Auschwitz's walls, barracks, and chambers tell the powerful story of the Holocaust. It was the largest Nazi extermination camp and has become a potent symbol of the terror.
We take a look through the panoramic film photographs of Associated Press's Markus Schreiber, taken ahead of Auschwitz liberation 75th anniversary. On Monday hundreds of survivors from across the world will come back to visit Auschwitz for the official commemorations.
Prisoners arrived in cramped, windowless cattle trains. At the infamous ramp at Auschwitz, the Nazis selected those they could use as forced labourers. The others — old people, many women and especially children and babies, were gassed to death soon after their arrival.
Gas chambers and crematoria were found blown up by the Nazis before fleeing in an attempt to hide evidence of their mass killings. The watchtowers and some of the barracks where prisoners slept in cold, cramped conditions, are still intact.

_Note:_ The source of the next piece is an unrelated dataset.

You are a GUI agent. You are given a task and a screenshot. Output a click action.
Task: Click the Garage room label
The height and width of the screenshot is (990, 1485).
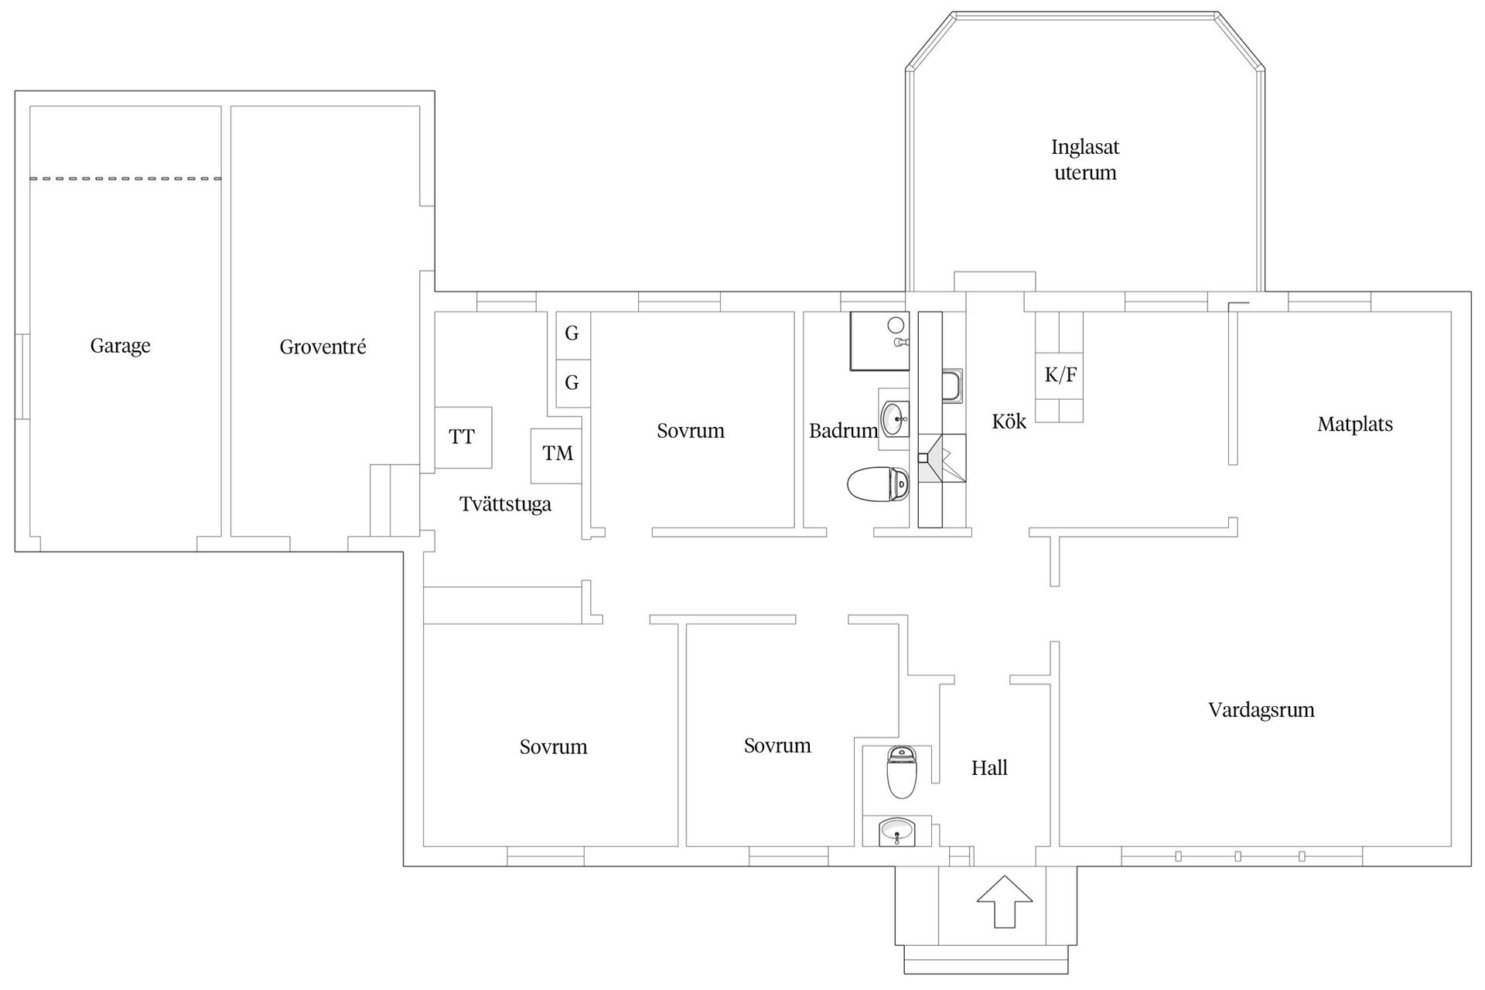(x=120, y=346)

In fact, Auschwitz is not one camp, but two. Auschwitz I, built in an abandoned Polish military base, operated as a camp for Polish prisoners, including Catholic priests and members of the nation's underground resistance again the German occupation. Auschwitz II, or Birkenau, a much bigger complex that was built later about three kilometres away to expedite the Nazis' Final Solution - a plan for the mass killing of Jews who were transported there from across Europe during World War II.
Auschwitz today is many things at once: an emblem of evil, a site of historical remembrance and a vast cemetery. It is a place where Jews make pilgrimages to pay tribute to ancestors whose ashes and bones remain part of the earth.